2007-03-04 03:48:53 · 11 answers · asked by True Blue Brit 7 in Family & Relationships Marriage & Divorce

There's been a couple of comments that I should respond to. Yes, she does tell him where she's taking them. Her state of mind is due to the fact that he plays this kind of mind games with her. Actually, she's being much more patient and fair than I would be. She desperately wants her children to have a relationship with their father, so bites her tongue. He disappeared from their lives for about 6 months and has suddenly returned.
There is no "control" issue, other than a need to know where her children are. My husband doesn't take my children anywhere without my knowledge and I tell him where I'm taking our children. It is simple courtesy and politeness.

2007-03-04 05:29:48 · update #1

She is afraid for their safety - not because she feels he will harm them, but simple car accidents, illnesses, etc and a normal mother's anxiety. That's it. Nothing sinister about it.

2007-03-04 05:31:12 · update #2

He knows where his kids are! In the former marital home.

2007-03-04 06:18:12 · update #3

11 answers

I think that somebody BOTH people trust should sit them down and talk to them about basic common sense. If they're purposely doing things to try and stick it to the other, using their children as weapons, and purposely being unreasonable for the sake of being unreasonable, then all of this needs to STOP! Deep down I know they're both hurt. Deep down I know that neither probably wanted things to end this way. But an ex husband purposely not telling the mother of his children where her babies are for 2-3 days is just plain cruel.
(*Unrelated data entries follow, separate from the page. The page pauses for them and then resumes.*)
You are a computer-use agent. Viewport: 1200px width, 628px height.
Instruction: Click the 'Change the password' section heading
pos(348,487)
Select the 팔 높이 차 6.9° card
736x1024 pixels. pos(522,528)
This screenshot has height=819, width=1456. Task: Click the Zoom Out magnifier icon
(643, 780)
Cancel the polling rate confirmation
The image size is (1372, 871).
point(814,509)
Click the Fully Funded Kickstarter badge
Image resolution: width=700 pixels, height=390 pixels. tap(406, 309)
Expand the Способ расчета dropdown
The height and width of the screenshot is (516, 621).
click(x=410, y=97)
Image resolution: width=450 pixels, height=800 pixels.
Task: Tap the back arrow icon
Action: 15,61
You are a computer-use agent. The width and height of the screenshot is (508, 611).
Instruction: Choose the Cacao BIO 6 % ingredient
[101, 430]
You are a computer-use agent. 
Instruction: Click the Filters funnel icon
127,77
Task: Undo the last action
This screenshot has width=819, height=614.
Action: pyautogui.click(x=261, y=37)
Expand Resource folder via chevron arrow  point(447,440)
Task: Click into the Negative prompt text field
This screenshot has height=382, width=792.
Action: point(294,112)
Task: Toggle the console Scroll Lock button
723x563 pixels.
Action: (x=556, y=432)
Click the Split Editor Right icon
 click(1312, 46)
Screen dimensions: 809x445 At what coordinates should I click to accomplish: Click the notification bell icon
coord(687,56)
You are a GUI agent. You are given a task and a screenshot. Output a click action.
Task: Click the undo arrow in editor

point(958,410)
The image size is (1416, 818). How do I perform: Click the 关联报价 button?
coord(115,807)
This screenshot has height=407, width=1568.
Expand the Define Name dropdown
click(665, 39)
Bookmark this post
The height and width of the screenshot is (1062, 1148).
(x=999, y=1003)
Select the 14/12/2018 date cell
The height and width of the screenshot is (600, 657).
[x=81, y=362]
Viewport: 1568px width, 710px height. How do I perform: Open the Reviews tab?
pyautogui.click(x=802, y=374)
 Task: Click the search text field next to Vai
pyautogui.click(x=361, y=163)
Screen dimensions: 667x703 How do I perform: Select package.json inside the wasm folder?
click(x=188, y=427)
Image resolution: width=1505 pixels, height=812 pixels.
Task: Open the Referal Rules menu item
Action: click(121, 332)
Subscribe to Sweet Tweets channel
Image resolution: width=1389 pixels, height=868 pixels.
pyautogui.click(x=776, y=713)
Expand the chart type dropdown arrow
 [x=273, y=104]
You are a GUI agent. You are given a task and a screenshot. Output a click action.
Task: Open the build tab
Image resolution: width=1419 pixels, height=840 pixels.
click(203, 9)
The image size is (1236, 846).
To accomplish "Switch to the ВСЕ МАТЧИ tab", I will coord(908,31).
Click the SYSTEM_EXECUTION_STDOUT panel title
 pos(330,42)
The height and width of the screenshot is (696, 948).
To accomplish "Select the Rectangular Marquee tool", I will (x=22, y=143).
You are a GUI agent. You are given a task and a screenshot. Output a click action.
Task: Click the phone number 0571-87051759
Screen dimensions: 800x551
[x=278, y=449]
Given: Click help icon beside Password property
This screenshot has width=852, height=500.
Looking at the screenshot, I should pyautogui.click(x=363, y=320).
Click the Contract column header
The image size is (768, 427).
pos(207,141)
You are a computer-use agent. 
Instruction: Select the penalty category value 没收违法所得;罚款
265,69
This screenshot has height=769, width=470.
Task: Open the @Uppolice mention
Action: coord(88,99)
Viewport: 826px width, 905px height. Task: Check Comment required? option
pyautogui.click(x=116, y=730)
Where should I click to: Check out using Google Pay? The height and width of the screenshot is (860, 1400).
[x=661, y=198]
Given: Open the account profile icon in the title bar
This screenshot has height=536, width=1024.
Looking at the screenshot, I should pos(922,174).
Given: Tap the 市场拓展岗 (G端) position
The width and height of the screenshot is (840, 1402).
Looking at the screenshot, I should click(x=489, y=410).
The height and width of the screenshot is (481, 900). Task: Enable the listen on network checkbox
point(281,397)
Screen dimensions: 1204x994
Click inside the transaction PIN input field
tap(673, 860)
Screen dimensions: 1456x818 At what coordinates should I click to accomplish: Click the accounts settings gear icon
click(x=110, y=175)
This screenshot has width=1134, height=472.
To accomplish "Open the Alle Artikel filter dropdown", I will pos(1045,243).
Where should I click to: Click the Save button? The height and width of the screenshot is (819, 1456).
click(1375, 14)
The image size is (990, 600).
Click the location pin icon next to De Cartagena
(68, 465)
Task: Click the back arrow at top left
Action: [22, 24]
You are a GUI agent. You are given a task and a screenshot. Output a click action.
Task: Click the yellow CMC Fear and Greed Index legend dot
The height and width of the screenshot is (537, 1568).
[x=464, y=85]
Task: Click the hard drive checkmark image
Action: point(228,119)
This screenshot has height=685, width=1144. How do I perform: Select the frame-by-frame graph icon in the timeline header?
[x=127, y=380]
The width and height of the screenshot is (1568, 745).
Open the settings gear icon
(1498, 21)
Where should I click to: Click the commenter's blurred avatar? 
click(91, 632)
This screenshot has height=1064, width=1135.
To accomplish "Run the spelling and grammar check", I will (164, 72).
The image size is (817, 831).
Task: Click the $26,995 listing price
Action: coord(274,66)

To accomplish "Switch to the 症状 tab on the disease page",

And I would suspect this is borderline criminal.

2007-03-04 03:55:07 · answer #1 · answered by ? 4 · 0 0

Unfortunately, it's his time with the children and unless he is taking them out of the state for the weekend, there is nothing she can do. Why is she so afraid? Does she feel he will harm them?The most important thing is that she not question the kids. Leave them out of it. If she can't get answers from her ex- have her talk to her lawyer or hire a private investigator. If she starts getting too paranoid though, it won't look good for her. If the children come back happy and healthy, she needs to relax.

2007-03-04 04:57:16 · answer #2 · answered by itsjustme 3 · 0 0

She should have temperary custody of the children while the divorce is in the process. She needs to see a lawyer, a lawyer is suppose to protect her of this. If I were her, I would take my kids and go to a friends or parent's home that has a man in it. She will need the emotional support. It also seems that she could file for a restraining order if she explained this problem to a judge.

Find out the whole story. So Sorry your friend is going through this.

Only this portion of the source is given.